Pedro Pedreira sempre se apresentou como questionador dos fatos, aquele que apontava controvérsias estapafúrdias pela necessidade de negar o conhecimento e a história. Exigia contraprovas absurdas e esdrúxulas como critério para aceitar um fato como verdadeiro. “Não me venha com chorumelas!”, esse era o seu bordão.

Se no passado, a descarada audácia de seus questionamentos intransigentes reveladores da sua ignorância cega se resumia a uma cena cômica, hoje não é mais apenas isso. Hoje, o conteúdo exótico do personagem extrapola o espaço do humor televisivo e ganha vida como modelo para parte dos brasileiros e brasileiras.

Para esses, todo o conhecimento gerado por pesquisadores e estudiosos dos mais variados temas, estão equiparados em importância aos “conhecimentos” gerados e circulados nas redes sociais. E o pior, os Pedros Pedreiras estão em todos os segmentos, independe da origem social, do nível de escolaridade ou condição econômica.

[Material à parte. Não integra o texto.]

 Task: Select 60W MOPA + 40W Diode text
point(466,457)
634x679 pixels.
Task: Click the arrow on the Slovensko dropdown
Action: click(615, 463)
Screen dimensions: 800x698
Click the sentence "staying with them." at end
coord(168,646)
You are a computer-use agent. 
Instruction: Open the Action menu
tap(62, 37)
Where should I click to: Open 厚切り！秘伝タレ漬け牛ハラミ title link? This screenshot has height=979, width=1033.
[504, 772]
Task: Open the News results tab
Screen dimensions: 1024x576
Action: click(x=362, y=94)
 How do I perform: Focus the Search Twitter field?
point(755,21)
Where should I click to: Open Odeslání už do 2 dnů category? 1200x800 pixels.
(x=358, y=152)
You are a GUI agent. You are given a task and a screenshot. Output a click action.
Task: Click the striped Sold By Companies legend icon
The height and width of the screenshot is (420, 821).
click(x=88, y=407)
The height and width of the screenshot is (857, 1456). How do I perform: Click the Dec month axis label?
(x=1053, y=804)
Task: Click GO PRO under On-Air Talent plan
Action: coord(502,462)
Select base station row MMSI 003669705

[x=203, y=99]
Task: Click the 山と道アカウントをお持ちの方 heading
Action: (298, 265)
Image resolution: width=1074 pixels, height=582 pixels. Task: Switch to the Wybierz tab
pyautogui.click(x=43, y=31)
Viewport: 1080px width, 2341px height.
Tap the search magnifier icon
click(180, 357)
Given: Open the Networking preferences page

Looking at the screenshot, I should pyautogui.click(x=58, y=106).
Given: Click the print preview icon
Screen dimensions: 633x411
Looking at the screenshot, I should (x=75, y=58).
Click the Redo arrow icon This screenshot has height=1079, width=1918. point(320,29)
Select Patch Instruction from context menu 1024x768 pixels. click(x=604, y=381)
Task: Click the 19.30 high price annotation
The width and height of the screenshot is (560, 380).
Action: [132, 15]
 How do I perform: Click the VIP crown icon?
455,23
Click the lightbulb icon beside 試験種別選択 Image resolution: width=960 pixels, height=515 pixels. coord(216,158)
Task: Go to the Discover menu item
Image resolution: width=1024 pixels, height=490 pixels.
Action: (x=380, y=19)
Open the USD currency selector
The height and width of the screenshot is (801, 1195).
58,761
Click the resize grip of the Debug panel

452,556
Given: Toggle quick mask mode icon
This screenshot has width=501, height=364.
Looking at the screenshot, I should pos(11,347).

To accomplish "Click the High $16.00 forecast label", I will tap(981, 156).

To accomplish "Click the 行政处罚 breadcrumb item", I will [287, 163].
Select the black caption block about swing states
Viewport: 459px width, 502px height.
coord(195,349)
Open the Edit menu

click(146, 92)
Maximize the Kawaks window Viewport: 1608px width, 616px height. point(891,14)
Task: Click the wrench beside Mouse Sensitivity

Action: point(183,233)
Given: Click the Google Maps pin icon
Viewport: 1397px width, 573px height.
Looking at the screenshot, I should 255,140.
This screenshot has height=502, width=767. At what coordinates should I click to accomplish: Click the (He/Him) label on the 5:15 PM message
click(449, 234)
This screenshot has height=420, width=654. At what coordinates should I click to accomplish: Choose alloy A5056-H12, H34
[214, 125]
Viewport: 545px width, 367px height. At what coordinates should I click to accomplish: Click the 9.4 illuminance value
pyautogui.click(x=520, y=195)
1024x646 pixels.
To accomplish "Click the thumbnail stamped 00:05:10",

Eles não apenas negam o que a ciência evidencia. Eles estão sempre prontos e dispostos a tomar como verdade algo que lhe convenha, mesmo sabendo se tratar aquilo de uma mentira. “A Covid não é tudo isso que estão falando” – “O aquecimento global não existe” – “A Terra é plana”, etc. Eles defendem a prática da mentira usando a máxima da “liberdade de expressão”. 

Esses Pedros Pedreiras tapam olhos e ouvidos para o evidente, destilando os seus sensos críticos sem qualquer lastro na realidade. Eis a nossa fatídica realidade. O Pedro Pedreira que está entre nós substitui o “não me venha com chorumelas” por expressões como: “é tudo mi mi mi”.

O Brasil de hoje não só deu vida civil ao personagem do Chico Anysio. O Brasil de hoje é a confirmação, pelo menos temporária e parcial do vaticínio do Nelson Rodrigues: “Os idiotas vão tomar conta do mundo; não pela capacidade, mas pela quantidade. Eles são muitos”. 

O Brasil, país tão festejado pela leveza, pelo gingado, pela alegria e pela simpatia vai aos poucos evidenciando uma faceta agressiva, sisuda e rancorosa.